• [Your objective]:
What you give back should be exactly the lines from the one with "665x1920 pixels." through the end of the data, without the pictures.

-- Data for the task follows --

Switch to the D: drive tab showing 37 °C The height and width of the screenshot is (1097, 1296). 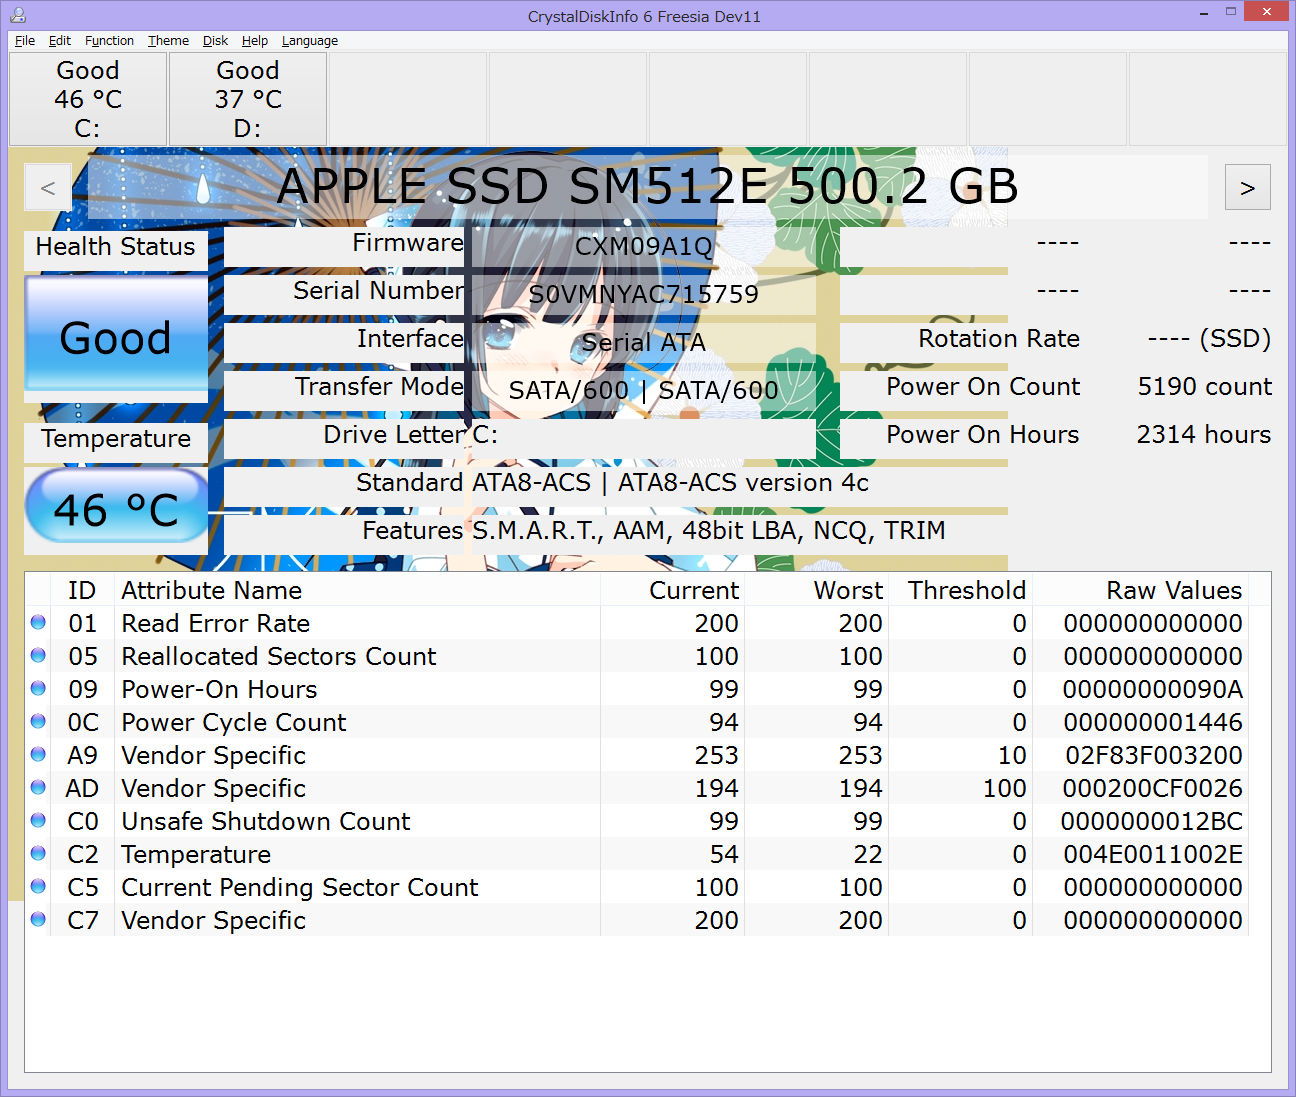point(248,99)
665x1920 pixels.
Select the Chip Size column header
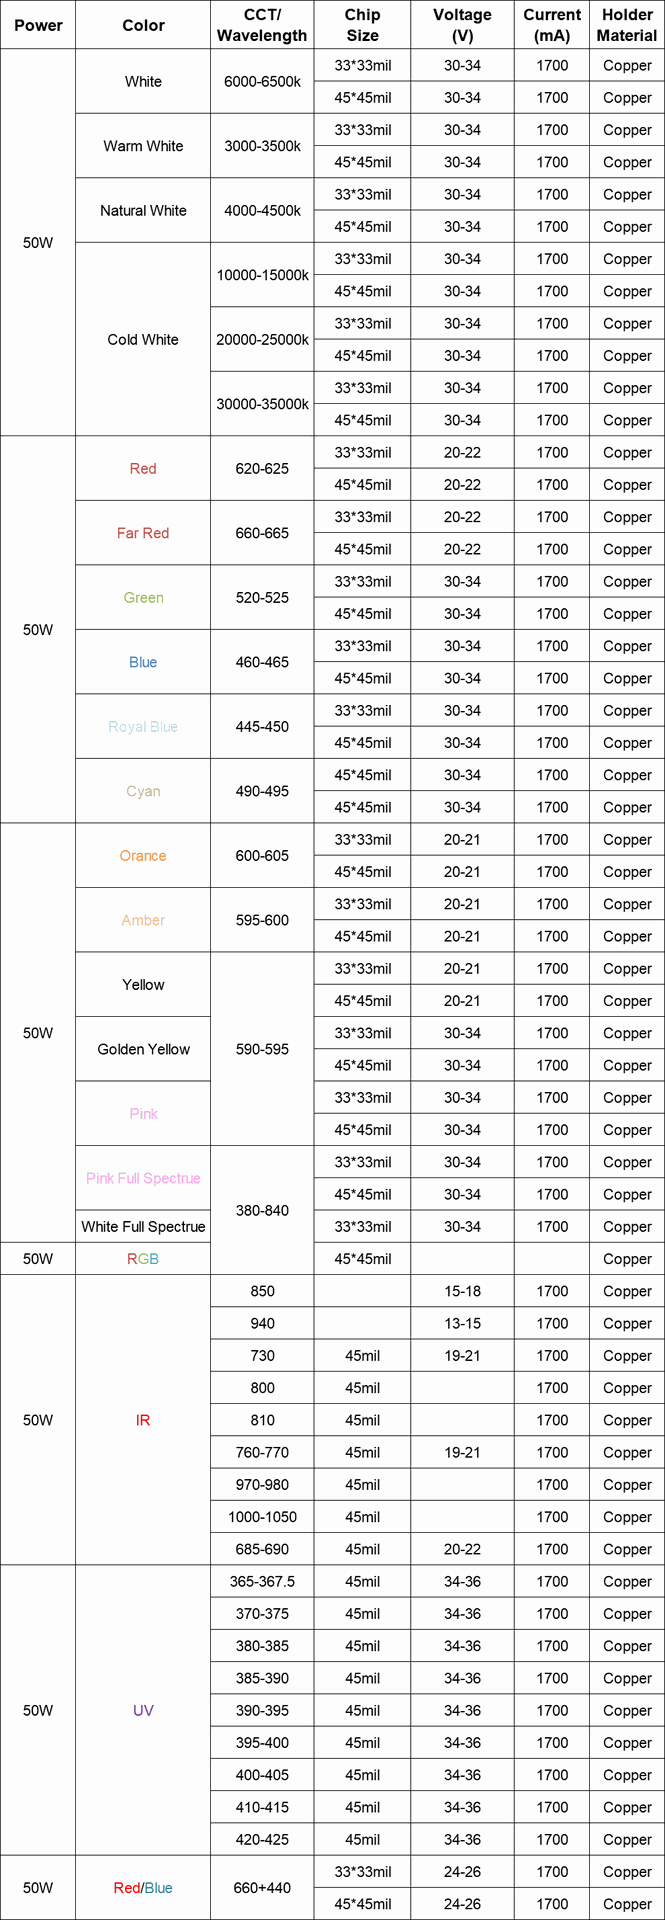362,25
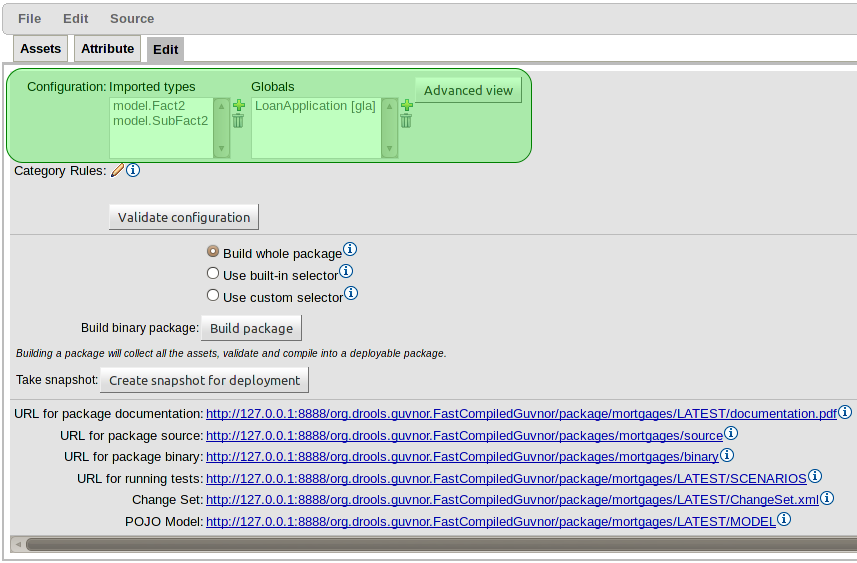Click the Validate configuration button
This screenshot has width=857, height=563.
[184, 217]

-- Data for the task concluded --

• [Task solution]:
665x1920 pixels.
Select the Chip Size column header
362,25
Click the Validate configuration button
This screenshot has width=857, height=563.
[184, 217]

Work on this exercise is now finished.